**WORK INSTRUCTION:**
Print the data exactly as it appears, keeping every word.

**GIVEN RECORDS:**
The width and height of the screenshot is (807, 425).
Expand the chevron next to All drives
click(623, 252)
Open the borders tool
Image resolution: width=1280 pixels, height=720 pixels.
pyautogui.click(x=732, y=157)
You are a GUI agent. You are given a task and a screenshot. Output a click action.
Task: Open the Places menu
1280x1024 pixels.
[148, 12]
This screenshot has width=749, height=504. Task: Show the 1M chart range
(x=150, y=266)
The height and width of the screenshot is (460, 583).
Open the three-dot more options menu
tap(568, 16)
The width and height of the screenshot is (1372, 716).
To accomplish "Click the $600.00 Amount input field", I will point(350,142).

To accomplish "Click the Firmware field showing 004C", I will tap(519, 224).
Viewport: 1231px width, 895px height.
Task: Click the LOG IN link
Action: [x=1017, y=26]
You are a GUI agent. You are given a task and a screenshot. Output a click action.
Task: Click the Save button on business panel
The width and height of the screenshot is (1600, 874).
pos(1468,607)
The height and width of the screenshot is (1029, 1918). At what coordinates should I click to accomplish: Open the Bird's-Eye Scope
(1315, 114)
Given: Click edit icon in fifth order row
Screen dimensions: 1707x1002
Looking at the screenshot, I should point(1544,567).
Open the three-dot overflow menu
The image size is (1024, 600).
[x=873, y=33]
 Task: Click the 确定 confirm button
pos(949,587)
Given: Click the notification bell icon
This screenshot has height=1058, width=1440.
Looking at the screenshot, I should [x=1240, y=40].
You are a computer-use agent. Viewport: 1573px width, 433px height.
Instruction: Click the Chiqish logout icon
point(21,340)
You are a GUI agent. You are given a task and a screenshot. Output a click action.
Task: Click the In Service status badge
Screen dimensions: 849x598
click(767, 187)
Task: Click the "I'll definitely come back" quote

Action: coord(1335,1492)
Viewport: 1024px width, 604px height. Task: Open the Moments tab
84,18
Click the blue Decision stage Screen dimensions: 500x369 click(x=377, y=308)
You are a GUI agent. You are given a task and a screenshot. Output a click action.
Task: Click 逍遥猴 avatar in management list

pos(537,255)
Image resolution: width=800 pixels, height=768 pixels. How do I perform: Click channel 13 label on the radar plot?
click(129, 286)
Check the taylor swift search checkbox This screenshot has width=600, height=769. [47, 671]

**OUTPUT FOR THIS EXERCISE:**
The width and height of the screenshot is (807, 425).
Expand the chevron next to All drives
click(623, 252)
Open the borders tool
Image resolution: width=1280 pixels, height=720 pixels.
pyautogui.click(x=732, y=157)
You are a GUI agent. You are given a task and a screenshot. Output a click action.
Task: Open the Places menu
1280x1024 pixels.
[148, 12]
This screenshot has width=749, height=504. Task: Show the 1M chart range
(x=150, y=266)
The height and width of the screenshot is (460, 583).
Open the three-dot more options menu
tap(568, 16)
The width and height of the screenshot is (1372, 716).
To accomplish "Click the $600.00 Amount input field", I will point(350,142).

To accomplish "Click the Firmware field showing 004C", I will tap(519, 224).
Viewport: 1231px width, 895px height.
Task: Click the LOG IN link
Action: [x=1017, y=26]
You are a GUI agent. You are given a task and a screenshot. Output a click action.
Task: Click the Save button on business panel
The width and height of the screenshot is (1600, 874).
pos(1468,607)
The height and width of the screenshot is (1029, 1918). At what coordinates should I click to accomplish: Open the Bird's-Eye Scope
(1315, 114)
Given: Click edit icon in fifth order row
Screen dimensions: 1707x1002
Looking at the screenshot, I should point(1544,567).
Open the three-dot overflow menu
The image size is (1024, 600).
[x=873, y=33]
 Task: Click the 确定 confirm button
pos(949,587)
Given: Click the notification bell icon
This screenshot has height=1058, width=1440.
Looking at the screenshot, I should [x=1240, y=40].
You are a computer-use agent. Viewport: 1573px width, 433px height.
Instruction: Click the Chiqish logout icon
point(21,340)
You are a GUI agent. You are given a task and a screenshot. Output a click action.
Task: Click the In Service status badge
Screen dimensions: 849x598
click(767, 187)
Task: Click the "I'll definitely come back" quote

Action: coord(1335,1492)
Viewport: 1024px width, 604px height. Task: Open the Moments tab
84,18
Click the blue Decision stage Screen dimensions: 500x369 click(x=377, y=308)
You are a GUI agent. You are given a task and a screenshot. Output a click action.
Task: Click 逍遥猴 avatar in management list

pos(537,255)
Image resolution: width=800 pixels, height=768 pixels. How do I perform: Click channel 13 label on the radar plot?
click(129, 286)
Check the taylor swift search checkbox This screenshot has width=600, height=769. [47, 671]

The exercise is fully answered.